[ENTRIES SUPPLIED]
======
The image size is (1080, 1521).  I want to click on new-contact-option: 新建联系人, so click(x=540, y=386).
======
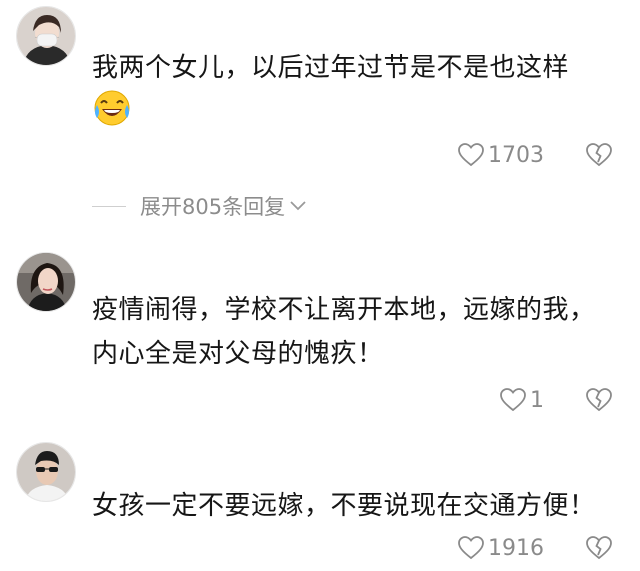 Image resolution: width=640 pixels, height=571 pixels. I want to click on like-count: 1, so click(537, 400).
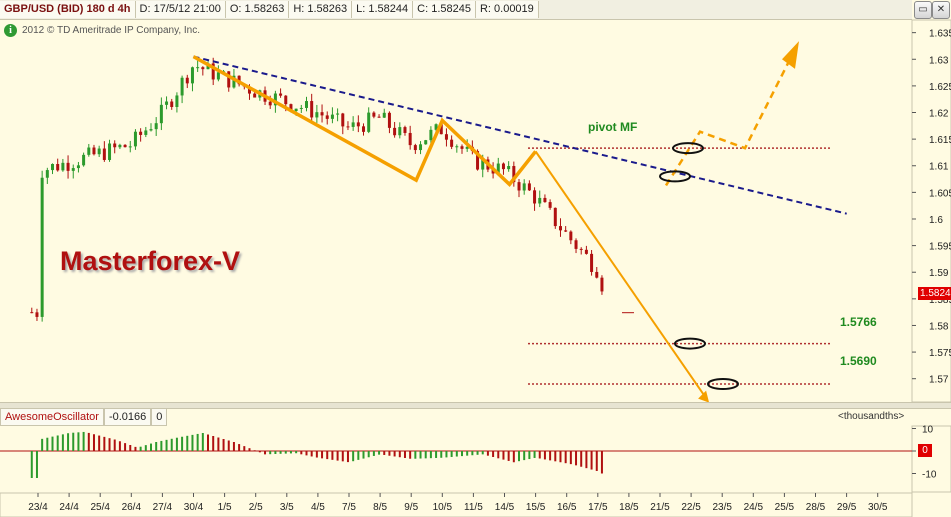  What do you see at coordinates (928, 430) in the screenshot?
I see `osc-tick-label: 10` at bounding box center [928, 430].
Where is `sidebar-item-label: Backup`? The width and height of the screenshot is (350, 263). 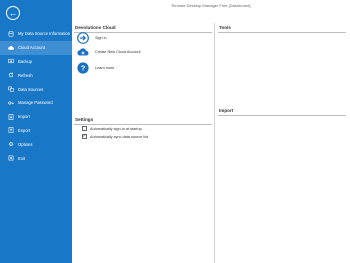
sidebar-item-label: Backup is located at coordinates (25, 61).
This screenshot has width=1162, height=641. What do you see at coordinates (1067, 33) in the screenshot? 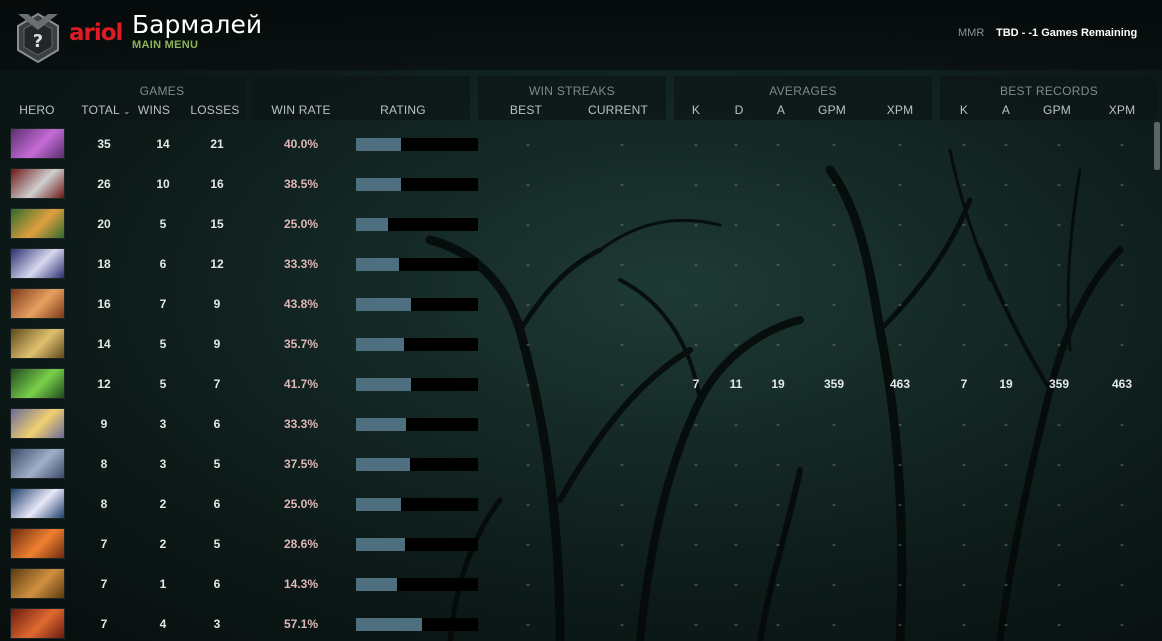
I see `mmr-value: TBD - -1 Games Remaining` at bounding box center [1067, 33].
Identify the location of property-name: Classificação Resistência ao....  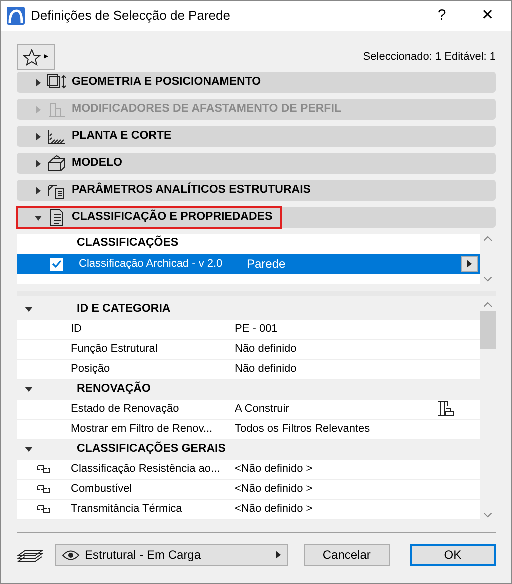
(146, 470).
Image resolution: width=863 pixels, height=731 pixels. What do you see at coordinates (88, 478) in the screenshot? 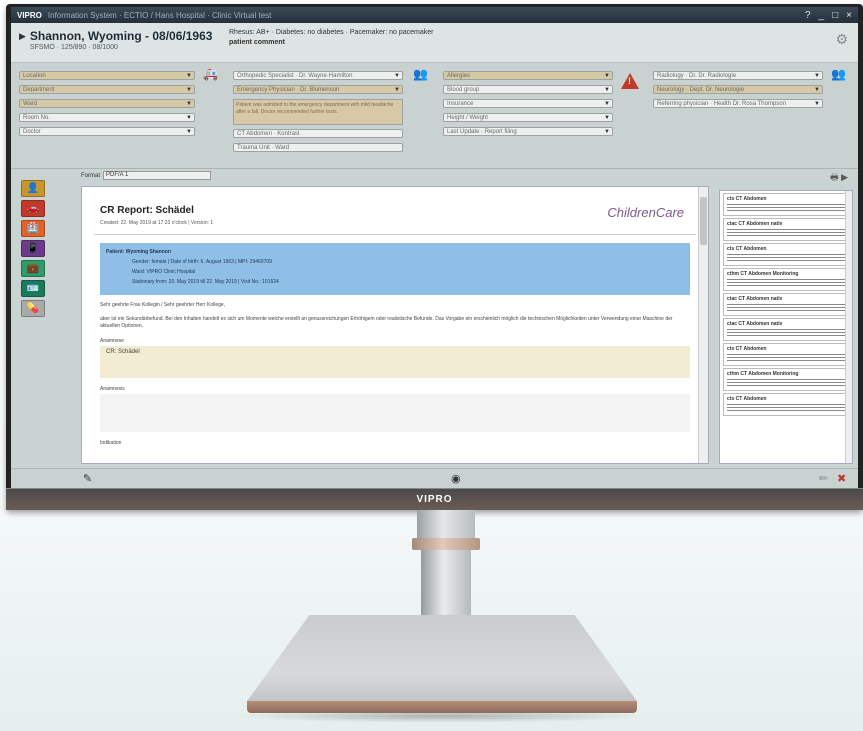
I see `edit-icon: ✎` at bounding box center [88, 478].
======
[YOUR TASK]
Copy the material word for word, from the line with "is (350, 263)." to the line with "center [88, 478].", leaving out the pictures.

[SOLVED PROBLEM]
Where is `sidebar-item-label: Backup`? The width and height of the screenshot is (350, 263). 
sidebar-item-label: Backup is located at coordinates (25, 61).
This screenshot has width=1162, height=641. What do you see at coordinates (1067, 33) in the screenshot? 
I see `mmr-value: TBD - -1 Games Remaining` at bounding box center [1067, 33].
Identify the location of property-name: Classificação Resistência ao....  
(146, 470).
Image resolution: width=863 pixels, height=731 pixels. What do you see at coordinates (88, 478) in the screenshot? 
I see `edit-icon: ✎` at bounding box center [88, 478].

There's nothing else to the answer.